1 T extra-virgin olive oil
2 t curry powder
2 medium yellow squash, chopped (3 cups)
1 large onion, coarsely chopped
3 cups lower-sodium chicken broth
1 (15.5-ounce) can chickpeas, rinsed and drained
Salt and freshly ground black pepper
1/2 cup low-fat or non-fat plain yogurt
2 T chopped fresh basil
In a large saucepan, heat oil over medium-high heat. Add curry powder and cook, stirring, until fragrant, about 30 seconds.
Stir in squash and onion, cover, and reduce the heat to medium. Cook, stirring occasionally, until squash is softened, about 8 minutes.
Add broth and chickpeas, bring to a simmer, and remove from the heat.

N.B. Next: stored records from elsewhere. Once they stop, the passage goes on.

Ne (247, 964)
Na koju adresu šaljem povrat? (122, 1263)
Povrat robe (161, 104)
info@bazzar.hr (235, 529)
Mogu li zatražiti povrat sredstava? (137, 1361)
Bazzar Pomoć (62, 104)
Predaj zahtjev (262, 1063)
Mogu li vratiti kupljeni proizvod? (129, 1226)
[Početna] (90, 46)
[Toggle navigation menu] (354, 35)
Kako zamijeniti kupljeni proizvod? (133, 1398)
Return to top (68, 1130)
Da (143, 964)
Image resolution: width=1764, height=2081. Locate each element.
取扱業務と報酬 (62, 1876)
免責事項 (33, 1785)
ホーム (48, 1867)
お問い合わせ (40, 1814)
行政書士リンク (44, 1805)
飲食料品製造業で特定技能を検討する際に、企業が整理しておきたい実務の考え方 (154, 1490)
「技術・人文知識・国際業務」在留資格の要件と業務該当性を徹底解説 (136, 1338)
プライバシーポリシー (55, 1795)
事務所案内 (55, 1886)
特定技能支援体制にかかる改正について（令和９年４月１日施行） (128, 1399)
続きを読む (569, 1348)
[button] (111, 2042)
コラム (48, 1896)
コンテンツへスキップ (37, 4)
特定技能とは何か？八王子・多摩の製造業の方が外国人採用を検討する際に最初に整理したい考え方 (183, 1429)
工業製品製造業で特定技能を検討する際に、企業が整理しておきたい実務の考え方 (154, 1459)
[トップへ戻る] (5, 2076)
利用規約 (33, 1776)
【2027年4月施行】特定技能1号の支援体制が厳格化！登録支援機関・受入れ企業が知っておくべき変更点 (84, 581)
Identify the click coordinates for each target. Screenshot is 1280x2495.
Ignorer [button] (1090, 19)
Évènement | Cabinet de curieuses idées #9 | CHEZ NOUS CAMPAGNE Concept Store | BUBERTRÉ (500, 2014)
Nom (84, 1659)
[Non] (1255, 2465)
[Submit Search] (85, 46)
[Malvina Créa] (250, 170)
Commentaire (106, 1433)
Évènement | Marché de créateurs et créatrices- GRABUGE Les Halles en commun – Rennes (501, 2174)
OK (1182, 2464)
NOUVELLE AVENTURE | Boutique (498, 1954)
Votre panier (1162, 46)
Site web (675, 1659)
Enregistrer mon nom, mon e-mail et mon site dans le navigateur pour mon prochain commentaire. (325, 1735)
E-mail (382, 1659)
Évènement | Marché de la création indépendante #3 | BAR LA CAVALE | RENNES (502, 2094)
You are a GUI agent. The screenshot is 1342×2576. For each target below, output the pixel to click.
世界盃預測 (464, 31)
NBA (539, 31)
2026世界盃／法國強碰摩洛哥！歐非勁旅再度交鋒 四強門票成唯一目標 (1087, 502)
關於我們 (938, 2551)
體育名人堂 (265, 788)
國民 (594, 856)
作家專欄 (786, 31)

Transfer 2 cups of the soup to a blender (or a stick blender works great too) and puree until smooth. Return pureed soup to the pan with the rest of the soup and stir to combine. Season with salt and pepper to taste.
Transfer soup to a covered container and refrigerate until chilled, about 45 minutes.
Divide soup amoung 4 bowls, top with a dollop of yogurt and a sprinkling of basil, and serve.
Makes 4 servings
Yum. What a fabulous soup! We ate this soup warm today because it might as well be Fall here in Seattle. But leftovers were popped into the fridge and we'll try it chilled tomorrow.